The starting point is however three decisive areas and let me start with the most important one, which is removal of all subsidies around the fossil fuel. India actually leads this effort and we must complement the government for such a step that the true price of fossil fuel is starting to come out there in the open for the citizens and firms to create their decision matrix around investments. It may look anti-people, but the heart of the matter is that the faster it comes out in the open the better it is for the future.
Removal of Subsidies: It is the starting point and then the next step is to start building the pool of taxes on carbon which will be round-tripped to those who build programs for making improvements in consumption and emission. Consumption reduction and emission reduction should be done separately and with conclusive evidence like the Swiss system of self-declaration followed with measurement and audits. The cost of this must be built into the tax such that the inspection costs are sufficiently incentivised. Unless and until the taxes cover the costs of externalities, the true cost of using fossil fuels will never be visible to people and firms.
India has done well in this direction starting with Petrol and Diesel and Coal through subsidy elimination and CESS. The next step would be to set up the mechanism for returning back the benefits to those who take action versus the others who take none.

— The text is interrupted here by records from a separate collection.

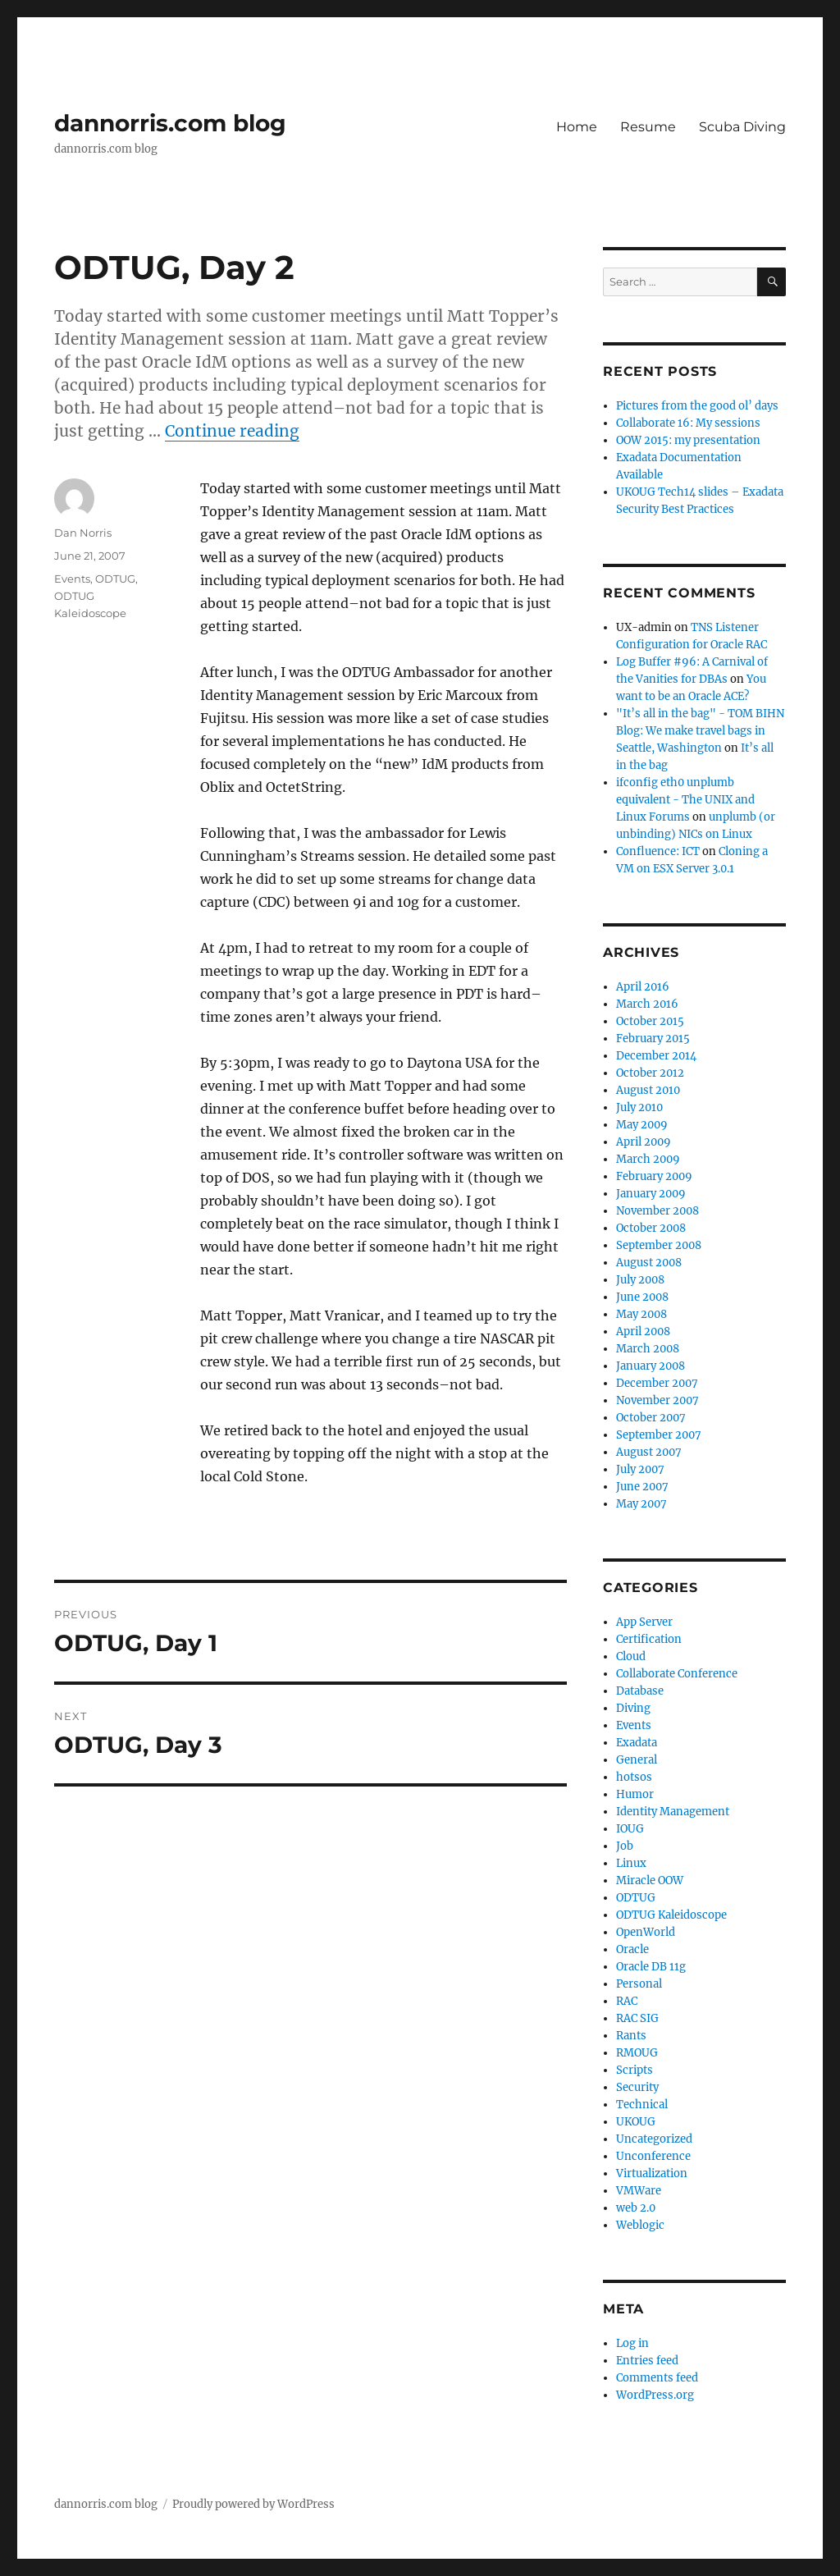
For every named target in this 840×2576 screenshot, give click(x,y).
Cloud (631, 1656)
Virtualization (651, 2173)
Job (624, 1846)
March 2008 (647, 1349)
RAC (626, 2001)
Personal (639, 1984)
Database (640, 1691)
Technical (642, 2105)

The actions must be directed to common people and firms separately. If energy efficient devices reduce electricity consumption in households they need to be incentivised, which in some ways exist in the tariff plans, but it needs to be more broad- based. For firms this could be in every area of consumption from sourcing to the end of life of the product in use. Life cycle tracking and cost management rather than just the production and acquisition cost is where the focus must shift.
Massive investments in Zero-Carbon Power Generation and Heat Generation for industrial use: This has started in the right direction but the hard to abate sectors must be the area of attack. The investments for both low carbon fuels to carbon neutral electricity, combined with actions of recycling and input mix change will take us to the more difficult areas of carbon capture. But this timetable of investments must be set.
Take Cement for example and the full cost of abatement could be $100/T, equal to the current price of cement. This when looked at from the consumer point of view in building industry, this could raise the cost of building by 3% according to the report by ETC. How the pass through will work in the entire chain is however a matter of detailed work. No Cement firm can ever create a pass-through model believing that the entire cost can be passed through. The investment to abate these costs is so fundamental. But to reduce $100/T of cost will be need Billions of dollars of investment in this industry.
The case for such huge investments is straight forward, it will impact the cash flow of the existing business. It cannot work, with current structure of managerial incentives. There must be a way to re-route this over a vehicle and the finance community can make useful contributions here.
Focusing on Financing the Net Zero through several levers
The Financial community, together with Government pledges are working on options to finance $2 Trillion investment needed per year to get to Net Zero. If I consider 8% of emissions coming from difficult to abate sector like Cement, in this industry alone we need $160 Billion investment to fully create a path for Net Zero. The current investments are nowhere near this and will never be as all stakeholders including the financial sector and investors first of all must be on the same page.
So where does it leave us, with technologies to be advanced, science based targets to be developed, alternate materials to be sourced, carbon sequestration and capture to be taken to the viable conclusions?
The levers to work on must be based on mitigating the cost increase that could stem from carbon taxes and offsets to start with and make the Science Based targets be followed up with the right kind of smart investment levers.
The least we can do is make all stakeholders aware of the investments needed for making progress and these cannot compete with the business needs of expansion and profit improvement, unless government regulations make them so.
This is where several stakeholders must come together, public private partnerships included.
ABOUT THE AUTHOR:
Procyon Mukherjee is an ex-Chief Procurement Officer at LafargeHolcim India.